Breastfeeding, childbirth, food habits, and more… when you are a new mother, EVERYONE feels the need to offer unsolicited advice or to comment on your parenting choices. It starts when you are pregnant, you become open to all kinds of suggestions and criticism from just about everyone. Mom-shaming has always been around, but social media has given people louder voices than ever. One picture is all it takes for us to put on our judgement hats and slew mean comments from behind our screens.
Being a mother is a tough job already. The last thing a new mom needs is to be shamed for her choices, parenting, or anything. Whether it is online or in-person, most mothers have been mom-shamed at least once in their lives. Here are five common ways you might be mom-shaming, without even realizing it.
Commenting on breastfeeding and other eating habits
Everyone knows breastfeeding is great for the mother and the baby. Apart from the physical benefits, several studies suggest that it has a positive effect on the socio-emotional state of the baby as well as the mother. However, some mothers are unable to breastfeed for a variety of reasons, and some choose to breastfeed for more than what you might think is necessary, and it’s completely okay. The choice is a personal one, and by commenting on it, you are doing nothing but mom-shaming.

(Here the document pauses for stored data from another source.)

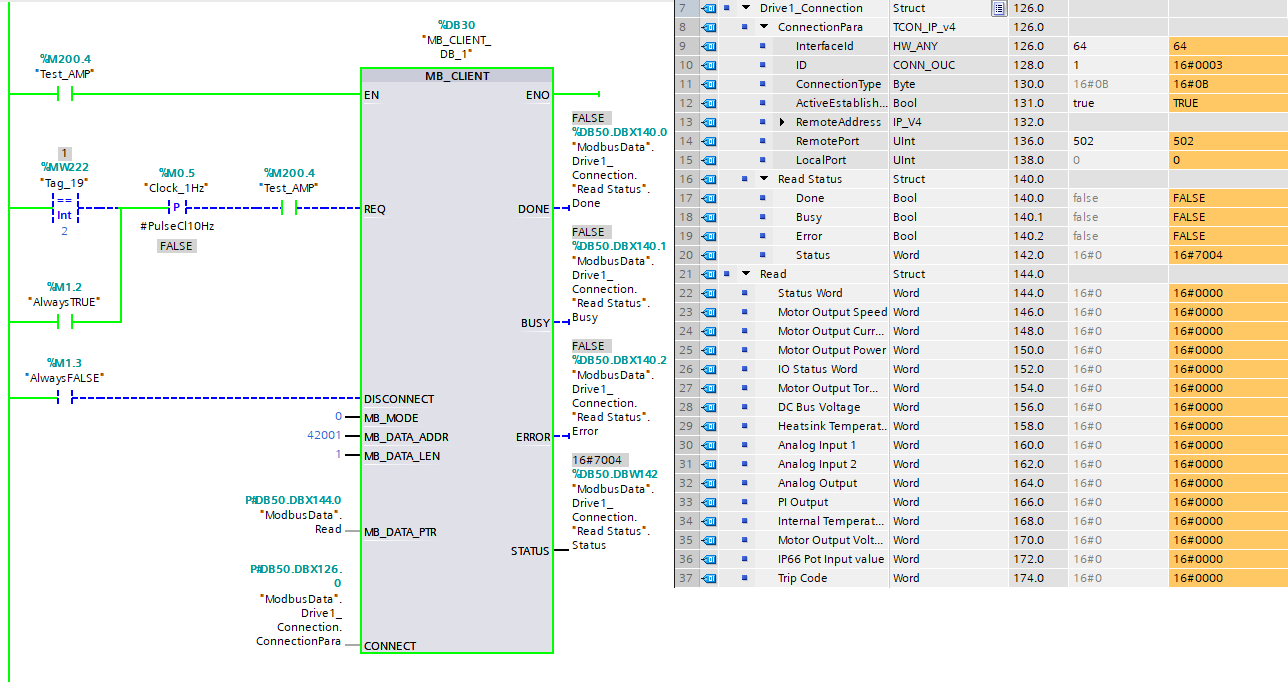
Task: Click the tag icon in row 9
Action: (709, 47)
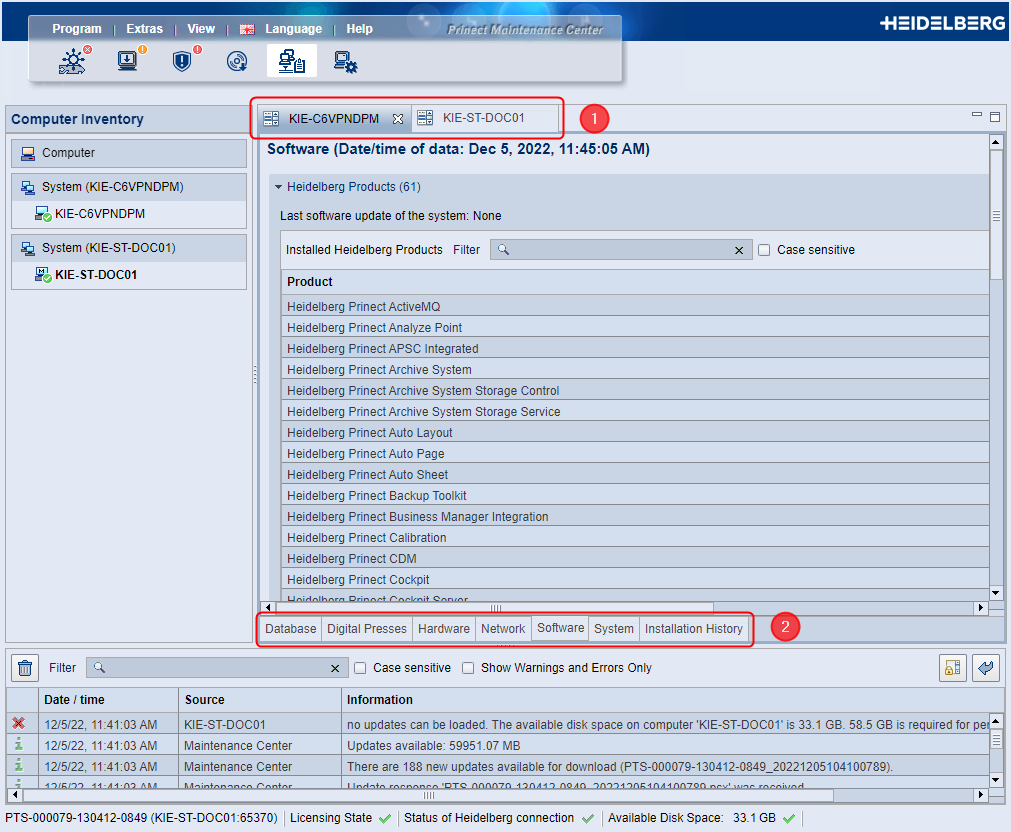Open the computer settings gear icon

click(x=346, y=63)
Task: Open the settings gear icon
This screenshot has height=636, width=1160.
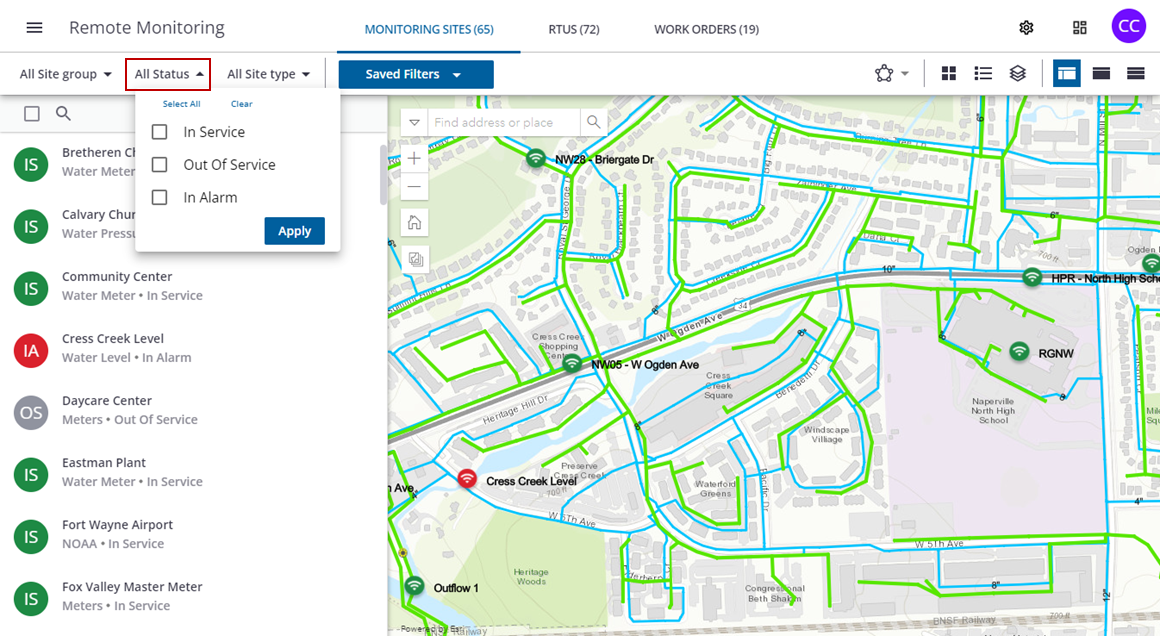Action: click(1026, 28)
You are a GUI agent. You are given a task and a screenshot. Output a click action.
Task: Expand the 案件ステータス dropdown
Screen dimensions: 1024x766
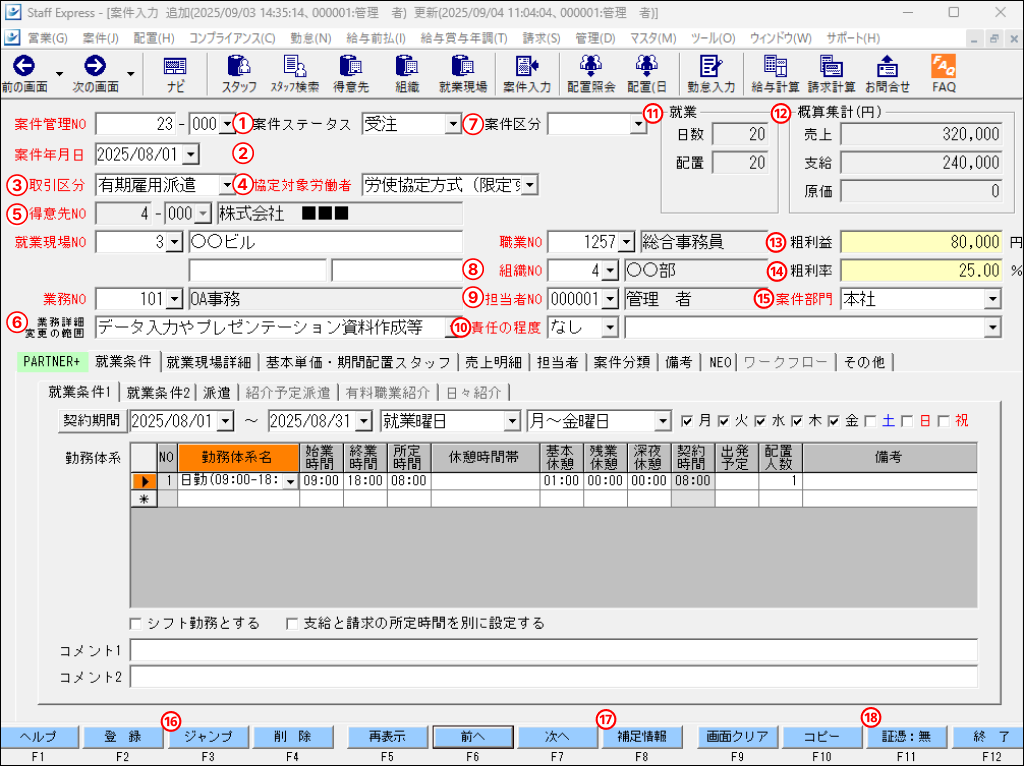coord(452,125)
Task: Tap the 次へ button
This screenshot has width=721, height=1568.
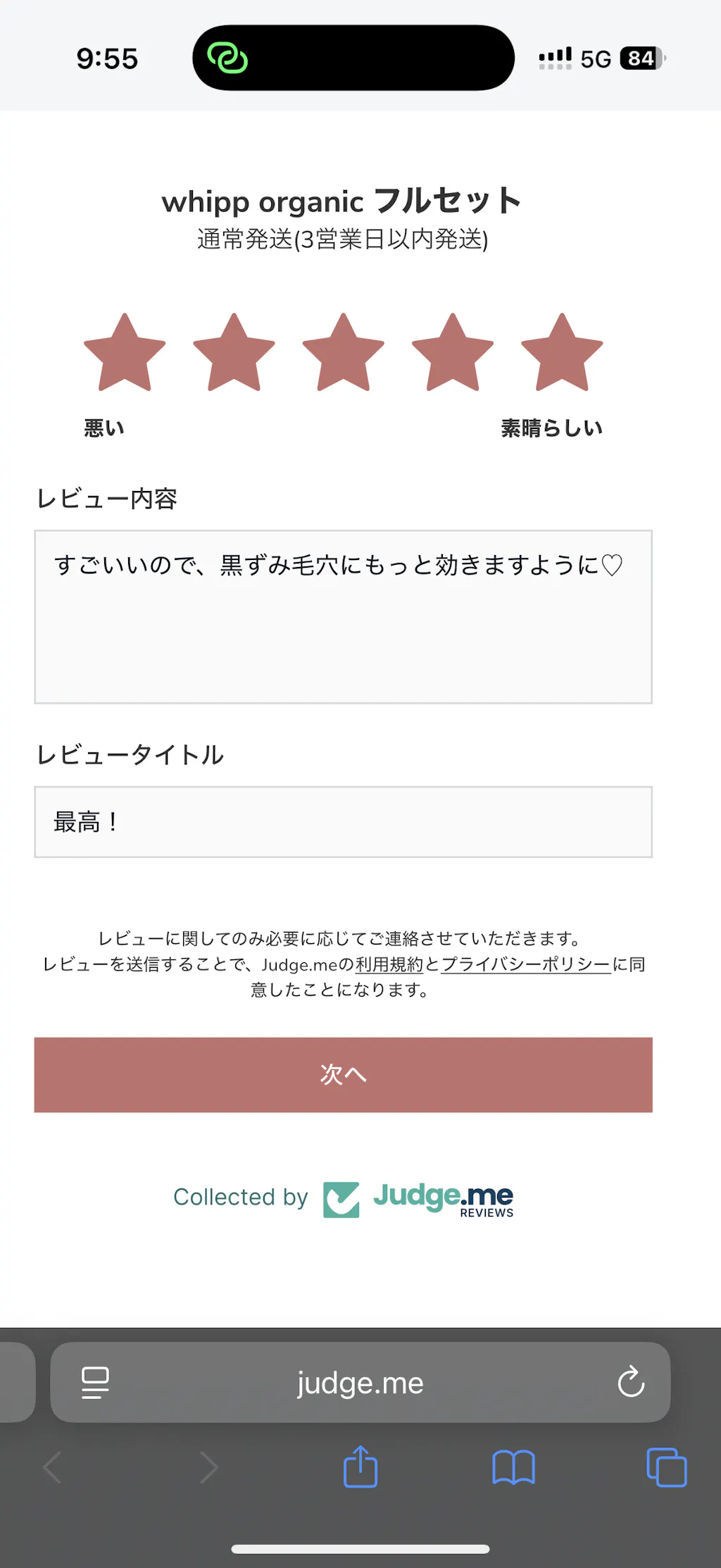Action: pos(343,1074)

Questioning the big decision – working or not?
“How do you even do it? I miss my baby too much” or “how much longer do you think you can stay cooped up at home!” – statements like these may seem harmless but are, in fact, condescending and critical. Our judgement and criticism make moms feel guilty for working and guilty for not. The working-mom guilt is a real thing, and we are partly responsible for it.
Commentary on pre-natal and post-partum bodies
No, it’s not necessary that everyone get really, really fat when pregnant, and gets really, really thin right after the baby is born. From “are you eating enough?” to “oh, wow you’ve been eating a lot,” the commentary and judgement never really stops. Pregnancy and motherhood are experiences unique to each person, and comparing your journey to someone else’s is straight up body shaming and just not fair.
Time and again, we’ve seen women in the limelight being shamed for their postpartum bodies. Bollywood actors such as Neha Dhupia and Aishwarya Rai Bachchan have spoken out against the public scrutiny of their postpartum bodies, and rightly so! Bearing and raising a baby is no easy job; her body has nurtured life, and it is entirely okay for her to take her time with it.
Giving unsolicited ‘suggestions’ about childbirth choices
Doesn’t matter if a mother decides to go for a natural childbirth or a C-section, they are judged either way. While some friends and family suggest going the pain-free way, others think natural is best. As a society, this is one of the instances where we have decided that it is okay to tell a woman what to do with her own body. Every mother has the right to choose how she wants to bring her baby into the world, and our opinion is often unwarranted or unsolicited.
Almost every new mom is anxious about their child’s development. Each baby is different, and while your toddler may have started crawling by their first birthday, it is completely normal if theirs hasn’t. We are also prone to bragging about our kids, nephews, nieces, but comparative comments about someone’s child only leads to insecurity and worry. Let the kids grow up at their own pace, shall we?
Raising a child is hard, and when you’re new to it, everyone is a critic. Instead of passing judgement, we could all try harder to be supportive, especially at the workplace. Childcare is one of the primary concerns of a working mother, and it is heartening to see companies starting to offer childcare services, flexible workhours, and paid leaves. At the end of the day, a little empathy can go a long way. If you see a mother struggling, instead of offering unsolicited advice, ask her how she is doing and if you can help in any way.